#### Available records

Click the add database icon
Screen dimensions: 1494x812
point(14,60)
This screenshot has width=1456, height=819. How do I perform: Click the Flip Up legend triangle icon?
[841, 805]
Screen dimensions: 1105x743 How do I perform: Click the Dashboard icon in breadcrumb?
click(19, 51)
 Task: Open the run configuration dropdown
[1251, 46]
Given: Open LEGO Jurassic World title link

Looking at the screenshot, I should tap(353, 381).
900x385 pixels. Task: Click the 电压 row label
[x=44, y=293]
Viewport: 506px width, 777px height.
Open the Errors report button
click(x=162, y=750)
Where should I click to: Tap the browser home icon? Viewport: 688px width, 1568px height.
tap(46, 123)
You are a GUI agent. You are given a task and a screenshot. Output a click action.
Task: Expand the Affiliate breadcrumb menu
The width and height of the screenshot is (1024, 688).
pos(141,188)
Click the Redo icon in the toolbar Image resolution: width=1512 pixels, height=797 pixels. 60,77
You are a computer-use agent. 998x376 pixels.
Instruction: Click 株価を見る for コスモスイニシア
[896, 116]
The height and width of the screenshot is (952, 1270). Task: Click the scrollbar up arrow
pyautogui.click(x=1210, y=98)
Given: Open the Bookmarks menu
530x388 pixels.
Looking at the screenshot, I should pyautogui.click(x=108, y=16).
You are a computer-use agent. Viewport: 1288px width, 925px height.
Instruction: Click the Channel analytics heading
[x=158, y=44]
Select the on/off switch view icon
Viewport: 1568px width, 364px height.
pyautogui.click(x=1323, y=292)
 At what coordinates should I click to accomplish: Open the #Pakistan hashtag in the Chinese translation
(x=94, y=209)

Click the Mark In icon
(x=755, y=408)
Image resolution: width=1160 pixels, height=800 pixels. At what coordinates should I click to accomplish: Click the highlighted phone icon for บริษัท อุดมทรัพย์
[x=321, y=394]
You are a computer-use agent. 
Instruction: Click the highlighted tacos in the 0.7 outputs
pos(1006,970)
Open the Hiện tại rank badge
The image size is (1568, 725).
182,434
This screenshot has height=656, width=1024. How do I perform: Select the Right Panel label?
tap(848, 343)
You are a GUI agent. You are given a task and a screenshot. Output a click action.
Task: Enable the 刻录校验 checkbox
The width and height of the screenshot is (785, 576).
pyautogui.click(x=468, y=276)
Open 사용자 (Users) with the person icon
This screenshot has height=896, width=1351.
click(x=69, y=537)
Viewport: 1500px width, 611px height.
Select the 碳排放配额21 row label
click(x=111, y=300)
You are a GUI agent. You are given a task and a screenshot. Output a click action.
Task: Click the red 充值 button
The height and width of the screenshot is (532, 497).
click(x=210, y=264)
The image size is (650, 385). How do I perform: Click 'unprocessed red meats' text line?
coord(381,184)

########

Print every line of the entries above verbatim, from the first to the last.

◆ Answer to this exercise:
Click the add database icon
Screen dimensions: 1494x812
point(14,60)
This screenshot has width=1456, height=819. How do I perform: Click the Flip Up legend triangle icon?
[841, 805]
Screen dimensions: 1105x743 How do I perform: Click the Dashboard icon in breadcrumb?
click(19, 51)
 Task: Open the run configuration dropdown
[1251, 46]
Given: Open LEGO Jurassic World title link

Looking at the screenshot, I should tap(353, 381).
900x385 pixels. Task: Click the 电压 row label
[x=44, y=293]
Viewport: 506px width, 777px height.
Open the Errors report button
click(x=162, y=750)
Where should I click to: Tap the browser home icon? Viewport: 688px width, 1568px height.
tap(46, 123)
You are a GUI agent. You are given a task and a screenshot. Output a click action.
Task: Expand the Affiliate breadcrumb menu
The width and height of the screenshot is (1024, 688).
pos(141,188)
Click the Redo icon in the toolbar Image resolution: width=1512 pixels, height=797 pixels. 60,77
You are a computer-use agent. 998x376 pixels.
Instruction: Click 株価を見る for コスモスイニシア
[896, 116]
The height and width of the screenshot is (952, 1270). Task: Click the scrollbar up arrow
pyautogui.click(x=1210, y=98)
Given: Open the Bookmarks menu
530x388 pixels.
Looking at the screenshot, I should pyautogui.click(x=108, y=16).
You are a computer-use agent. Viewport: 1288px width, 925px height.
Instruction: Click the Channel analytics heading
[x=158, y=44]
Select the on/off switch view icon
Viewport: 1568px width, 364px height.
pyautogui.click(x=1323, y=292)
 At what coordinates should I click to accomplish: Open the #Pakistan hashtag in the Chinese translation
(x=94, y=209)

Click the Mark In icon
(x=755, y=408)
Image resolution: width=1160 pixels, height=800 pixels. At what coordinates should I click to accomplish: Click the highlighted phone icon for บริษัท อุดมทรัพย์
[x=321, y=394]
You are a computer-use agent. 
Instruction: Click the highlighted tacos in the 0.7 outputs
pos(1006,970)
Open the Hiện tại rank badge
The image size is (1568, 725).
182,434
This screenshot has height=656, width=1024. How do I perform: Select the Right Panel label?
tap(848, 343)
You are a GUI agent. You are given a task and a screenshot. Output a click action.
Task: Enable the 刻录校验 checkbox
The width and height of the screenshot is (785, 576).
pyautogui.click(x=468, y=276)
Open 사용자 (Users) with the person icon
This screenshot has height=896, width=1351.
click(x=69, y=537)
Viewport: 1500px width, 611px height.
Select the 碳排放配额21 row label
click(x=111, y=300)
You are a GUI agent. You are given a task and a screenshot. Output a click action.
Task: Click the red 充值 button
The height and width of the screenshot is (532, 497).
click(x=210, y=264)
The image size is (650, 385). How do I perform: Click 'unprocessed red meats' text line?
coord(381,184)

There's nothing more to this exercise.